It’s About Time

Most secondary-world fantasy writers love creating a whole world (or at least a significant part of one) for their characters to play in. They create geography, cultures, races, religions, politics… the list goes on. But there’s one thing most of them seem less thorough about — time.

Now, that might seem an odd statement, considering how rich many fantasy worlds are in history. But that’s the point. Whether it’s the memory of Bran the Builder or the ancient triumph of the Dragon, these periods are only ever seen from the perspective of a “present” — as history.

Authors might write stories about this history. Ursula Le Guin’s Earthsea series, for example, includes a book called Tales of Earthsea, made up of short stories set long before Ged’s time (her “present”). However, these are told very much as “tales of old times”, rather than being immediate, as are the main stories in the series.

There are exceptions, and in general SF is better at this than fantasy. Both the Star Trek and Star Wars franchises, for instance, have shown themselves willing to move around in their universes’ histories. Most fantasy works that do the same, though, are still looking at the time factor from some kind of (at least relatively) fixed points.

For instance, both Tolkien and Howard were writing about fictional prehistories of our world and could therefore treat different periods essentially as a historical novelist would. Tolkien, in any case, was supposedly translating ancient works about the War of the Jewels and the War of the Ring.

The Chronicles of Narnia certainly cover a large amount of history, since they go from the creation in The Magician’s Nephew to the end of the world in The Last Battle. In this case, though, it’s all being seen from a relatively fixed point (a lifetime) in our world.[1] The same is true of The Chronicles of Thomas Covenant, where millennia of the Land are seen within a few years of Covenant’s lifetime.
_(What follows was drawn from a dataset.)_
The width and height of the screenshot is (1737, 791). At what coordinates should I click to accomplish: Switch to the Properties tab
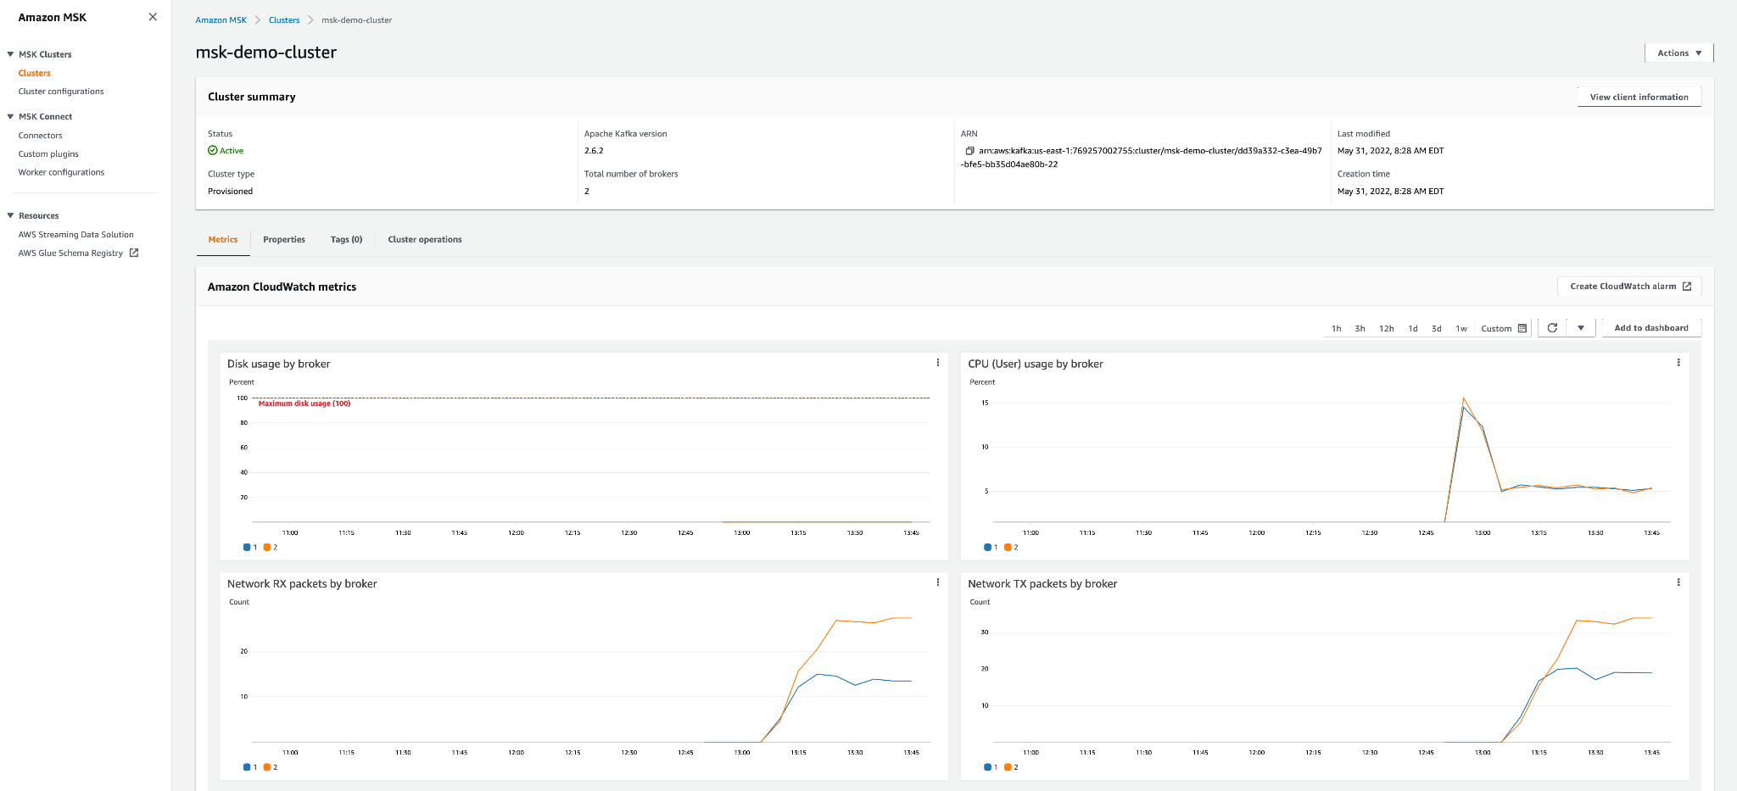coord(283,239)

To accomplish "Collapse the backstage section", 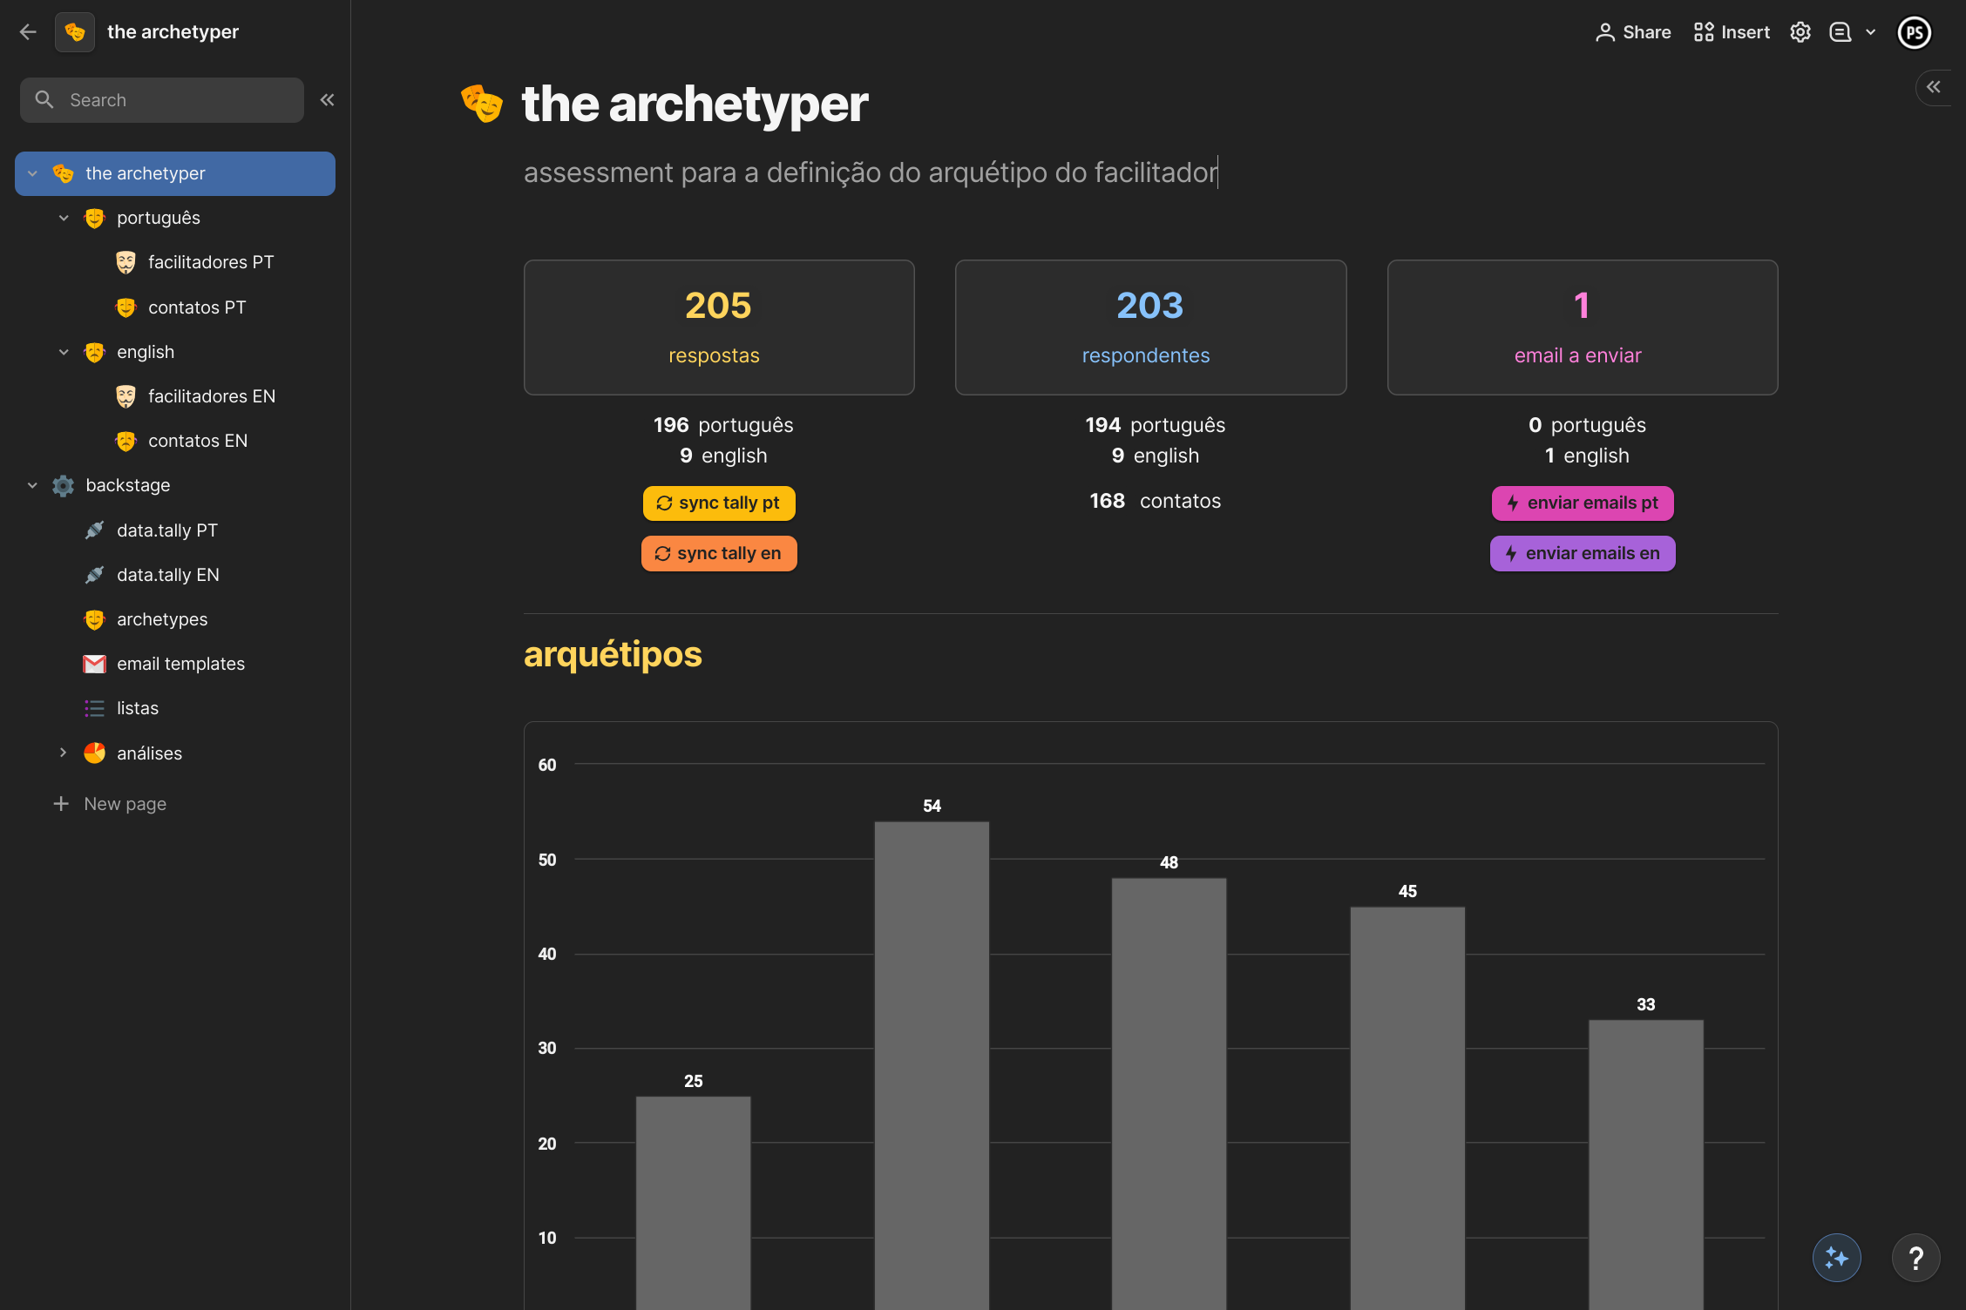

A fantasy world that has time built into it is different. It’s like the contrast between a two-dimensional picture, where the distance is always the distance and nothing exists in front of the foreground, and a 3D virtual tour, where you can wander around and see points from each others’ perspectives.

My first real moment of enlightenment in this respect was when I read Karl Edward Wagner’s Kane series. An excellent but often overlooked sword-and-sorcery series, it tells the wanderings of the immortal main character (essentially the biblical Cain) through an antediluvian world. Each story is set in a different kingdom or civilisation, with locations of other stories sometimes mentioned as ancient history.

This inspired me to do something similar with an immortal of my own, the Traveller, who at this point had only appeared as a secondary character in one context. I realised that, like Wagner, I could tell tales of the Traveller’s wanderings where the setting of one story might be crumbled to dust in the next.

In time, I took that further, and now I have stories set in every period of my world, from its stone age to its computer age — and even the odd glimpse into an age even we’d find futuristic. There’s no artificial “present” — why should there be? My world isn’t in any way synced with our own, so no time period has more relevance than any other. Each story is set in its own present, with references back to characters who are now legends and foreshadowings of what’s to come.

Is that a unique approach? I’ve no idea. I haven’t read any other author approaching their world that way, but then I’m really only familiar with a small selection of recent fantasy. Any recommendations would be very welcome.

But I’d love to see more fantasy authors shake off the shackles of a false present and make time more fluid in their worlds. After all, as Einstein would tell us, it’s all relative.


[1] Yes, the “fixed point” is several decades (from the childhood to old age of Polly and Digory), just as Earthsea’s “present” is Ged’s whole lifetime. In historical terms, though, a lifetime can be seen as a fixed point.